Undue influence is a legal doctrine that describes situations where an individual uses their position of power against another person to persuade them to make a terrible legally binding decision. This doctrine is typically invoked by parties to a contract or agreement who were coerced by a more powerful party to agree to terms that are not in their best interests.

EXPLANATION

Undue influence usually happens when an individual uses their advantage over another person to coerce them to make a decision that is not in their best interest, but largely favors the coercing party. This doctrine initially originated from the limitations in how the laws relating to duress were applied as the parties claiming to have acted under duress had to provide evidence that the other party had threatened them with violence.
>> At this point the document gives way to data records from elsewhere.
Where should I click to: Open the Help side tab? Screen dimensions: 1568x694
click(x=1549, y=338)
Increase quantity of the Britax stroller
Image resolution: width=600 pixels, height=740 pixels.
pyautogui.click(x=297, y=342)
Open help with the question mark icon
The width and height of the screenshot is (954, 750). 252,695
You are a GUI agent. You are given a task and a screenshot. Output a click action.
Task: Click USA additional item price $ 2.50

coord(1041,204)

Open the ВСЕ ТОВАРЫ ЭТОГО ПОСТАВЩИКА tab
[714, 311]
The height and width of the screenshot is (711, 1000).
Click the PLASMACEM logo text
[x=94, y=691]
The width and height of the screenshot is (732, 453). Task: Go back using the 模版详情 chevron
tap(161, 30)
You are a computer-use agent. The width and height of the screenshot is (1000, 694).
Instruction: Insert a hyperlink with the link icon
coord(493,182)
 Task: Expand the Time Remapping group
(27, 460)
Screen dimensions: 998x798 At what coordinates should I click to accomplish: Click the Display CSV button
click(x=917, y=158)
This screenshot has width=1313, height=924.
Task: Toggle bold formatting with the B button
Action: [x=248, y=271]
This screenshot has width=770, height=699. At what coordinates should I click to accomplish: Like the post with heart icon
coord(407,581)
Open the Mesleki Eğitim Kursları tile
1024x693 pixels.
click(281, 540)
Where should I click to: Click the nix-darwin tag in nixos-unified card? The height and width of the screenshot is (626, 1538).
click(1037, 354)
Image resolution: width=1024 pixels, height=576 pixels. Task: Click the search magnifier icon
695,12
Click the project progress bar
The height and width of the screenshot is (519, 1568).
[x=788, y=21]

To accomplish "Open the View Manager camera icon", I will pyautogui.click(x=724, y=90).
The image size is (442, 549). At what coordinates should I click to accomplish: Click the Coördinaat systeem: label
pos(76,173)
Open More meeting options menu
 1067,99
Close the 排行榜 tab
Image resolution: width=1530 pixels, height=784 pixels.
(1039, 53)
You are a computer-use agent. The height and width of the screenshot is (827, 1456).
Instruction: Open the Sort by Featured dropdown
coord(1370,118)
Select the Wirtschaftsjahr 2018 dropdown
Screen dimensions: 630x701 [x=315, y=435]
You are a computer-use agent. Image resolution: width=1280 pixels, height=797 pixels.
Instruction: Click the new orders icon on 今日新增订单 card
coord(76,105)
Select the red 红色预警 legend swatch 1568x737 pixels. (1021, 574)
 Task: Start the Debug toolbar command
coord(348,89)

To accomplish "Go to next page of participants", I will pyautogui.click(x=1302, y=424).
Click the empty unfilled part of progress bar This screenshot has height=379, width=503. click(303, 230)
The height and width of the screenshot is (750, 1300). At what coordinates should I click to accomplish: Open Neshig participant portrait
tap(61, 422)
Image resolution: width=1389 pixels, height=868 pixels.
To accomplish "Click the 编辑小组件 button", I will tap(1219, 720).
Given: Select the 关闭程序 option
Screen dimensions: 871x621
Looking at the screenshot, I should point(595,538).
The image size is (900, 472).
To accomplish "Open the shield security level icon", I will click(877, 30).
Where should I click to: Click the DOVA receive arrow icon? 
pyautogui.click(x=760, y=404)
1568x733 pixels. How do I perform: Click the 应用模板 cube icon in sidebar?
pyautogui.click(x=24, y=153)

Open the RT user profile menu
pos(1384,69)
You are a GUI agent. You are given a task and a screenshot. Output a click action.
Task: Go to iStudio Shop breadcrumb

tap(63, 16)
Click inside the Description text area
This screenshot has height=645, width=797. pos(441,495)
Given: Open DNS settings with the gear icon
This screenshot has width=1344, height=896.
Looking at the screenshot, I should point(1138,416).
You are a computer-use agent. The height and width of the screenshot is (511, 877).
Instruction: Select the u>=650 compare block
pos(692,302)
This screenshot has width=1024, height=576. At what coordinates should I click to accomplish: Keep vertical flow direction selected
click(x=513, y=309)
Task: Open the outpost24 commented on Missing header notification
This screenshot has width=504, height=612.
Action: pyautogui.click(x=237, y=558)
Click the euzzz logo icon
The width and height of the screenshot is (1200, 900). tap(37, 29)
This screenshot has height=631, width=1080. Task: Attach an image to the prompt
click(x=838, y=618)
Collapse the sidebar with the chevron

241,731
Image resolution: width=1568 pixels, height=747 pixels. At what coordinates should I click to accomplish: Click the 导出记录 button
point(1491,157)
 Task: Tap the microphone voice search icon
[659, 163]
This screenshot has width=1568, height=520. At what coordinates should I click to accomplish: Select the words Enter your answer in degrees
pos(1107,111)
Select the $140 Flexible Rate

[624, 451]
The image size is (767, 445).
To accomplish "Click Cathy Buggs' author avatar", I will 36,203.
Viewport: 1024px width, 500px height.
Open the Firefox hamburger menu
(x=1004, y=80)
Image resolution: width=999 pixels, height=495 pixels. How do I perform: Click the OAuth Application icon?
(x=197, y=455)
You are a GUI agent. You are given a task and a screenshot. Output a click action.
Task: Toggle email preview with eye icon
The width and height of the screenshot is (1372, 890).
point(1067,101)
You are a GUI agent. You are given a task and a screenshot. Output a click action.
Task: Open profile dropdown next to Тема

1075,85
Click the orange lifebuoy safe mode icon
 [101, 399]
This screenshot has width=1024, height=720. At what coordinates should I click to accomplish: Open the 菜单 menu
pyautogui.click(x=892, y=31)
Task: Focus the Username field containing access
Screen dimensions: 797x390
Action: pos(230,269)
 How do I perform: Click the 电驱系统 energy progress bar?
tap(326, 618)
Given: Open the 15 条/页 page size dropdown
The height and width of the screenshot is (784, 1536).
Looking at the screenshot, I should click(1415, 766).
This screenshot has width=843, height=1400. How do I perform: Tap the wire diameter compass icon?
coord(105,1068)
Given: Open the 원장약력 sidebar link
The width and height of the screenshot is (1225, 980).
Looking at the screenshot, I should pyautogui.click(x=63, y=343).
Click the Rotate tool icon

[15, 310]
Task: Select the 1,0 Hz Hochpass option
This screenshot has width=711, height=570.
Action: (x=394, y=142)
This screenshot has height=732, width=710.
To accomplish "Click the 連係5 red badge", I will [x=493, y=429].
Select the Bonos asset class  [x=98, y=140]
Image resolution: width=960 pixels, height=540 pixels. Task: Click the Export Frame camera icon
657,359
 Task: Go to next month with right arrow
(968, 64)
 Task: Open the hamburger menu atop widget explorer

The doctrine of undue influence is an improvement to the laws regarding duress as it does not require the affected parties to provide any evidence of threats of physical harm. Under this doctrine, it is enough for the aggrieved party to prove that the other party had an advantageous position over them and used this position to persuade them to make a decision that was harmful to them.

Conditions That Create Actual Undue Influence

Parties to a contract, agreement, or transaction may challenge the validity of the agreement in court if they believe that their consent was not genuine since the other party subjected them to undue pressure. Under the law, undue influence exists where excessive pressure is put on a party to enter into an agreement that is not in their best long-term interests.

A party in a contract that is harmful to their interests cannot claim undue interest as a way of invalidating the contract unless the other party had an advantageous position against them and coerced them into signing the contract. However, if the affected party was not coerced or extremely pressured to enter into the agreement, then they cannot claim undue influence as a way of vitiating the contract.

In cases where a powerful party is accused of unduly influencing the other party to consent to a contract, the accused party has to prove that they did not use their position of power to unfairly profit at the expense of the other party.

Relationships with Presumed Undue Influence

Normally, elderly people or minors who have guardians in charge of handling their finances and legal obligations can easily claim undue influence. Other relationships that could easily lead to undue influence scenarios are relationships between doctors and their patients, those between attorneys and their clients, and that between trustees and beneficiaries.

In such relationships, the aggrieved party only has to prove that they had confidence that their relationship with the other party was built on trust. The jury in such cases can easily assume that the powerful party in this relationship abused the aggrieved party’s trust in them and persuaded them to enter into a contract that only benefits the powerful party, and is harmful to them. In some cases, even husbands can have presumed undue influence on their wives.